The magic happens inside model.predict(), where the model receives the masked image and attempts to reconstruct it. All images are saved as png files.

Here’s the inference output:

$

Let’s see how well the model performed:

TypeImage
Original ImageOriginal
Masked InputMasked
Inpainted OutputOutput

Not bad for a model we built and trained in minutes on a local machine. The example from the beginning (where the image was backfilled with flora and fauna) uses a similar architecture trained on a vastly larger dataset to recognise all sorts of patterns. What we’ve built here is a stripped-back version of the same concept.

Conclusion

This project started with a simple goal: teach a small AI model to fill in masked-out parts of an image.

As web developers, we often treat AI as an intimidating black box, especially for visual tasks like image generation or restoration. But by building a small inpainting model with TensorFlow.js, we punched through that barrier. No giant dataset. No GPU cluster. No PhD. Just JavaScript, a handful of synthetic images, and a willingness to experiment.
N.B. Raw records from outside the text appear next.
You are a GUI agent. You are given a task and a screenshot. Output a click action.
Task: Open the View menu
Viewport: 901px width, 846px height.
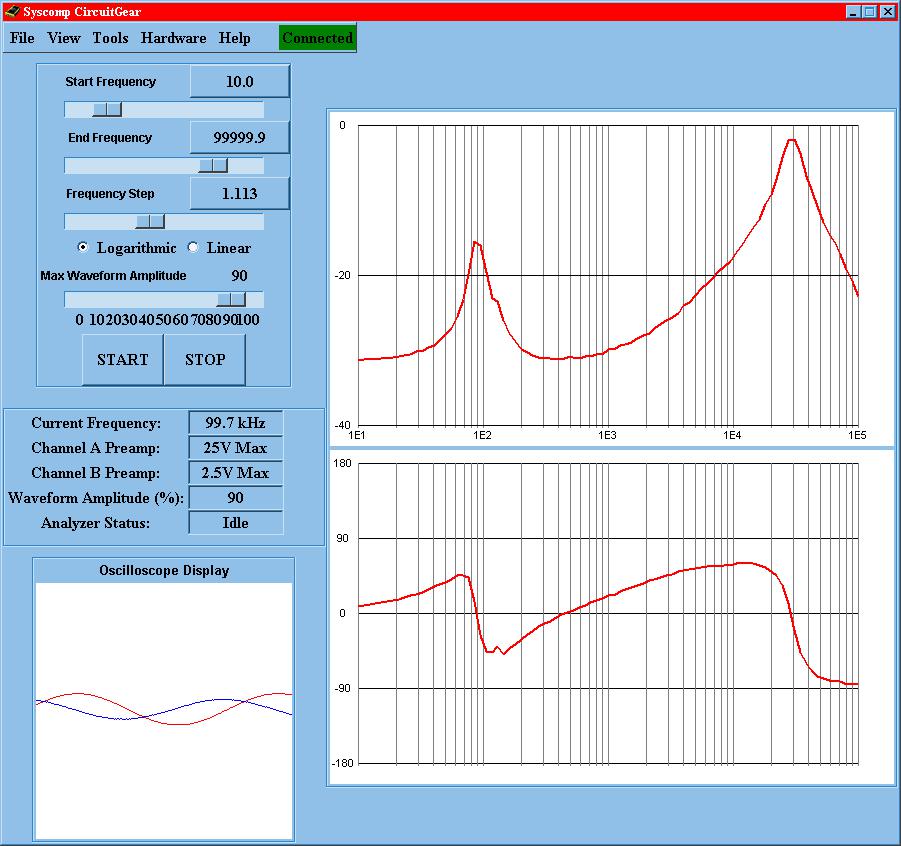click(64, 38)
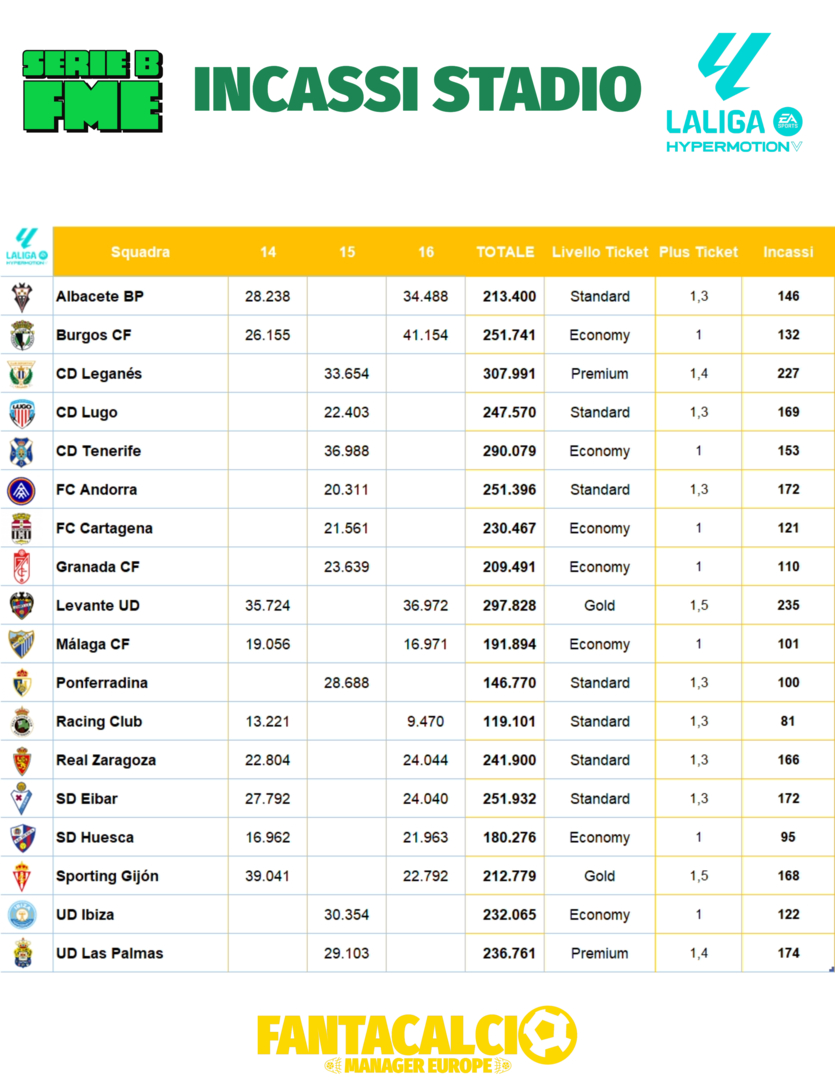Select the Incassi column header

(788, 252)
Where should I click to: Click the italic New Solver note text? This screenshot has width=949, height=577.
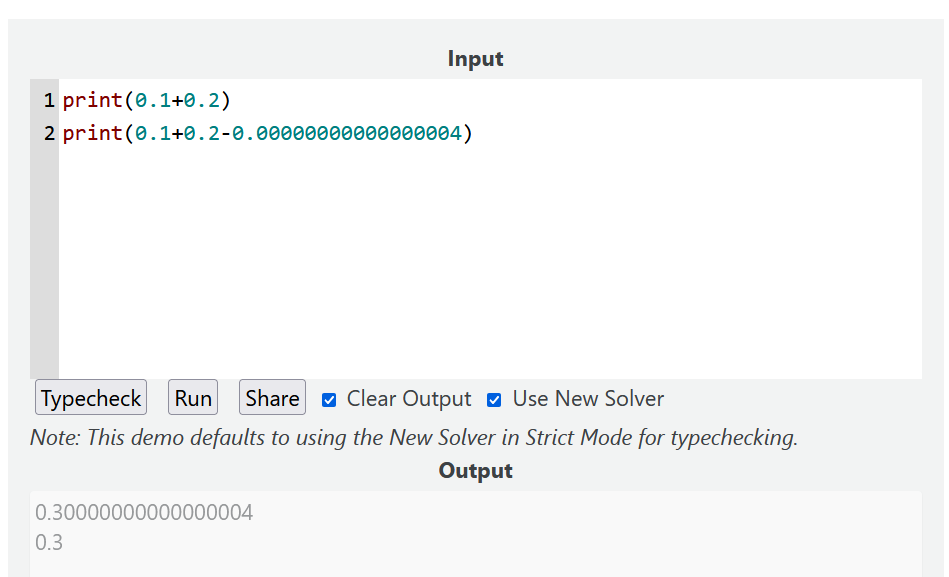413,437
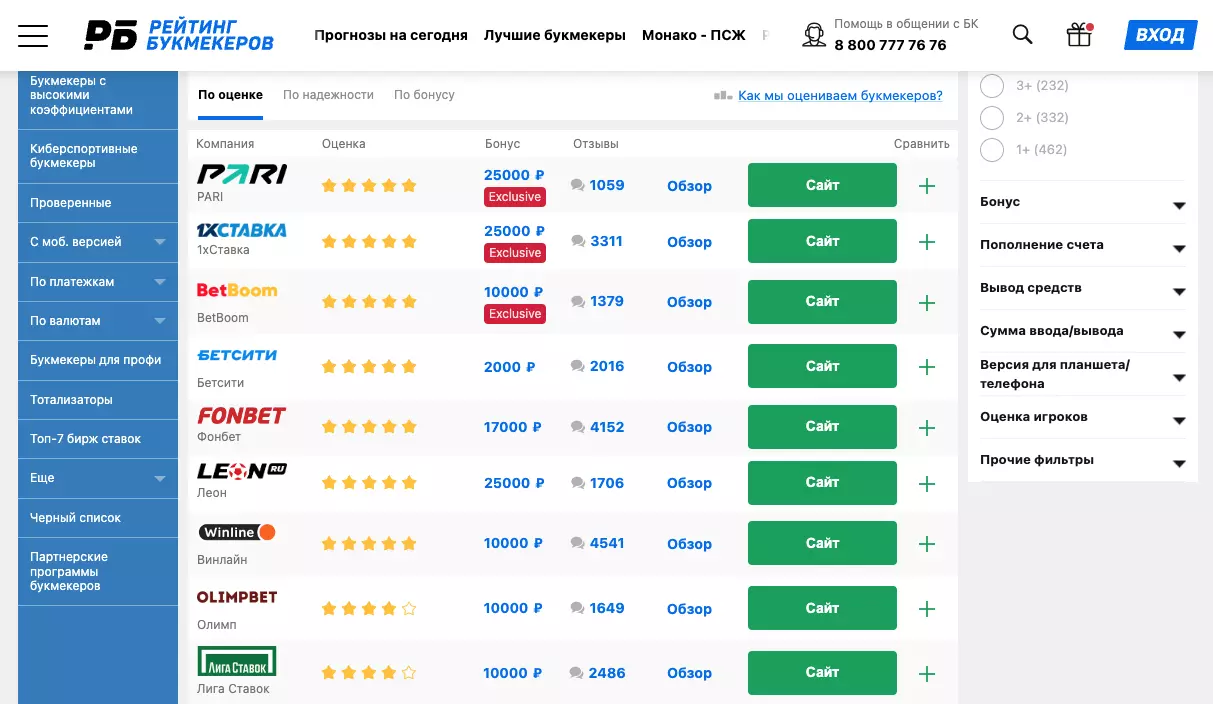Open Лучшие букмекеры in the top menu
The height and width of the screenshot is (704, 1213).
[555, 34]
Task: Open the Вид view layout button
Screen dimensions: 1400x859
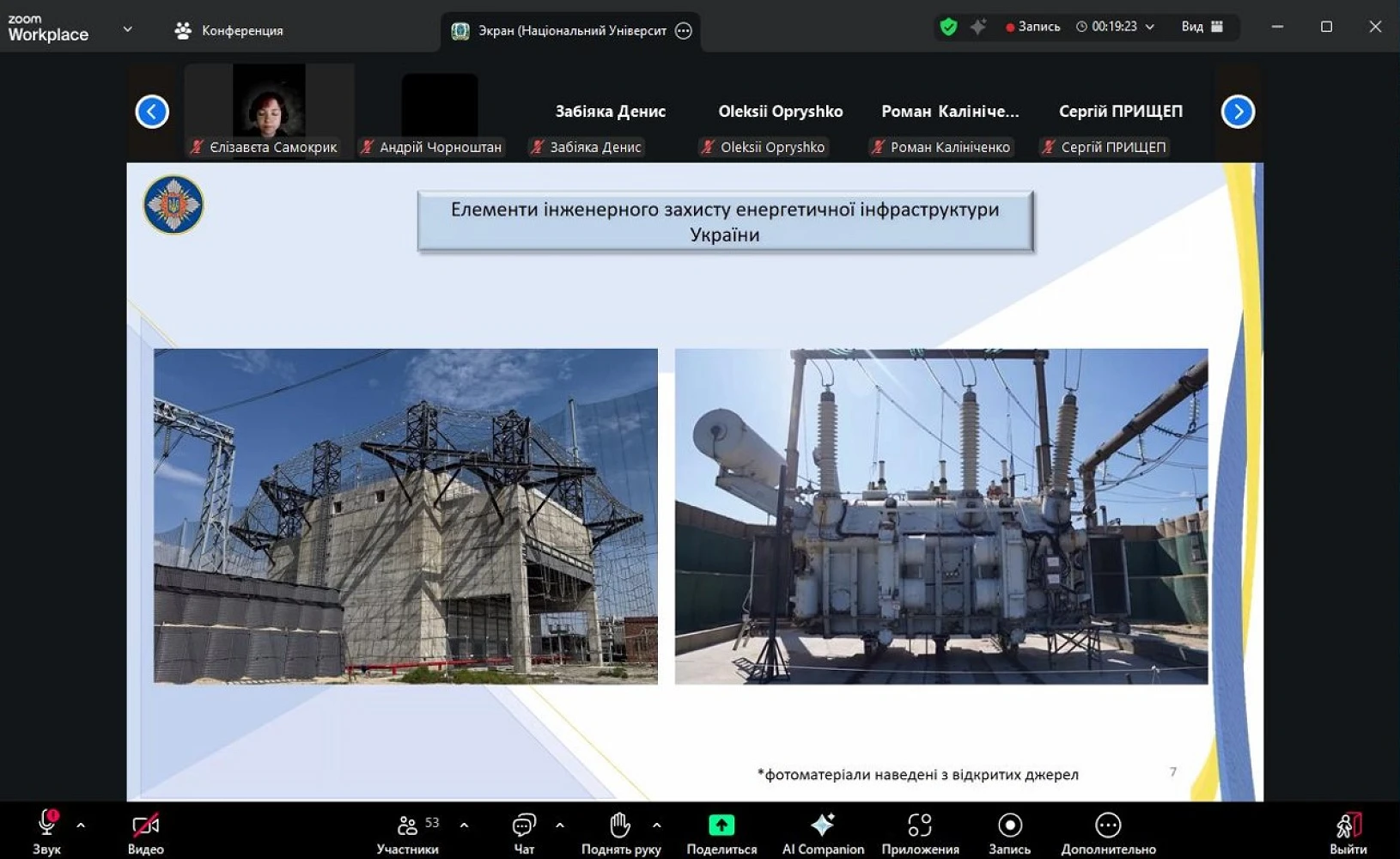Action: pyautogui.click(x=1202, y=27)
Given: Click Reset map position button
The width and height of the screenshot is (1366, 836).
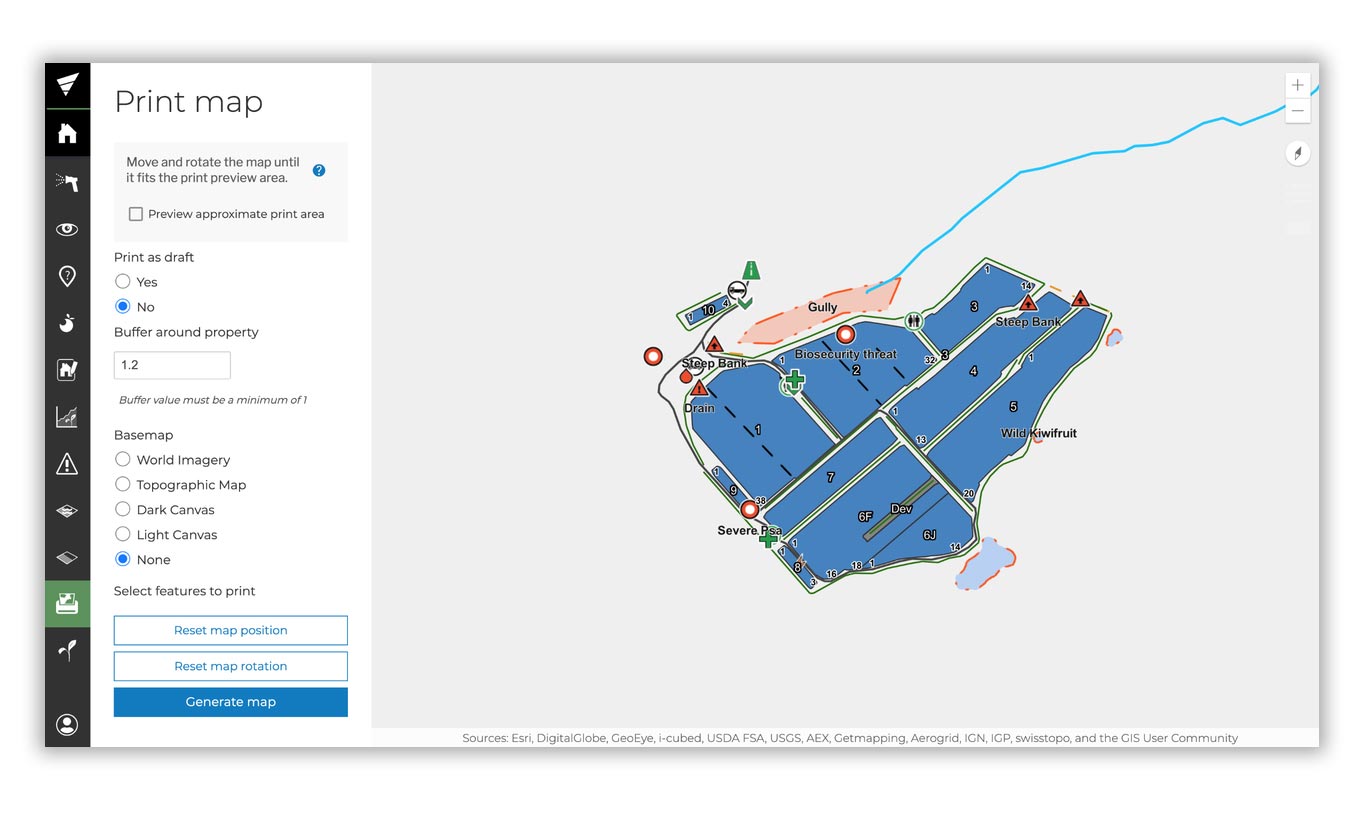Looking at the screenshot, I should 231,630.
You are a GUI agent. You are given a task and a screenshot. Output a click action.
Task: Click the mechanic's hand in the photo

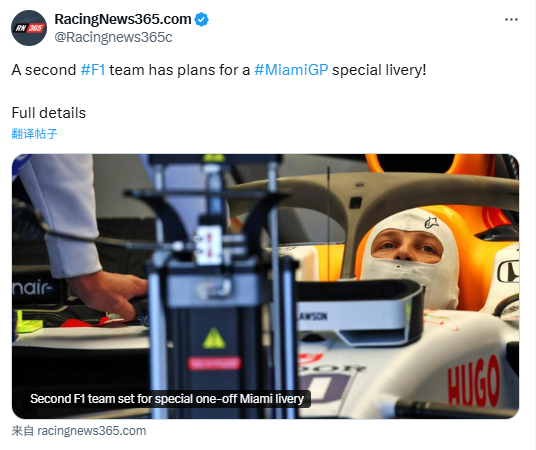109,293
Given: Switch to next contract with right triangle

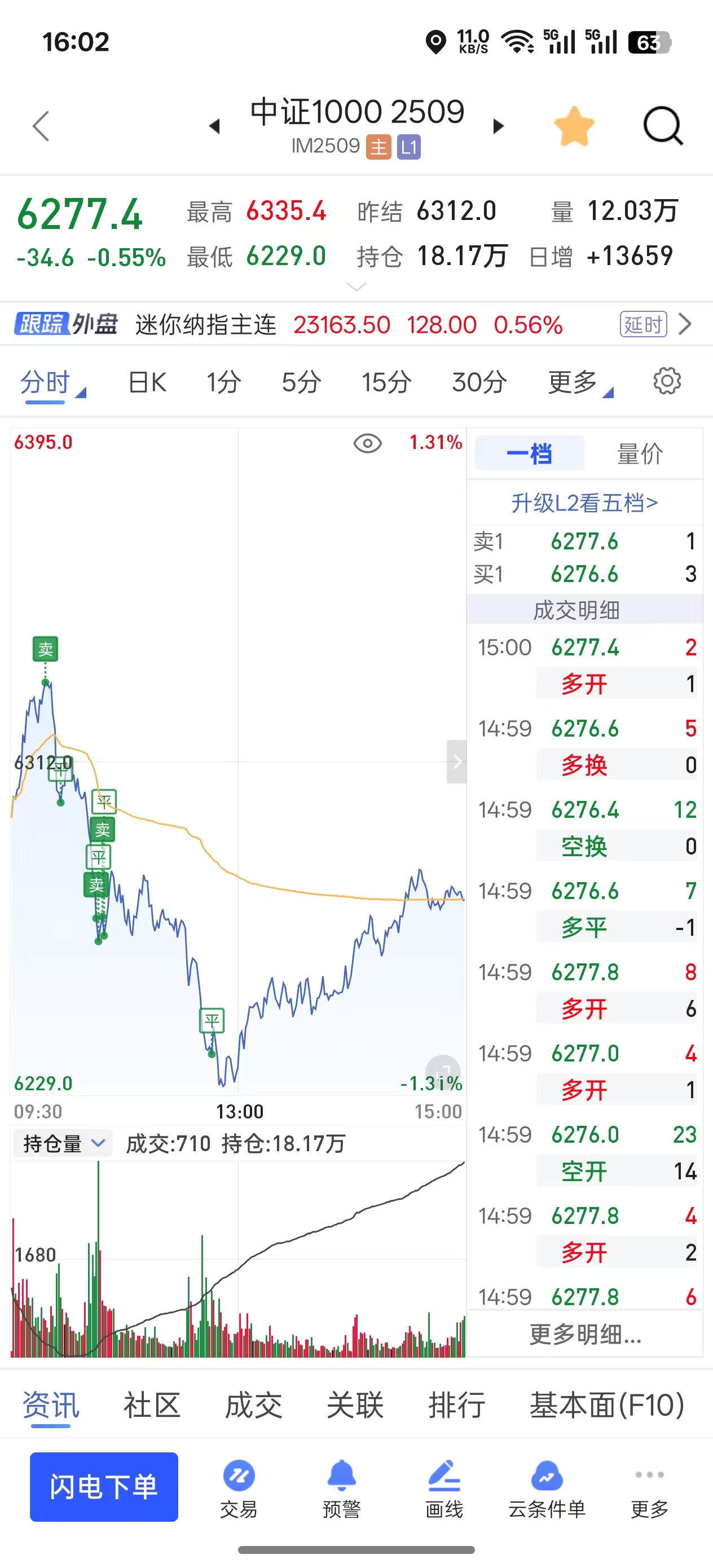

Along the way, we covered:

  • Convolutional Neural Networks (CNNs) and why they’re suited to image work
  • Autoencoders, and how they encode and decode (reconstruct) data
  • The role of loss functions and optimisers in model learning
  • How to prepare data, handle tensors, and train a model in TensorFlow.js
  • Why input shape matching and batching matter, even when predicting a single image

We built a system to visualise our model’s performance, saving images that show exactly how well (or how poorly) it handled image repair.

Whether you’re curious about generative AI, looking to build smarter tools, or just want to experiment, this kind of hands-on tinkering is the right first step. Start small. Stay visual. Every pixel you generate, mask, or restore teaches you something fundamental about how machines learn.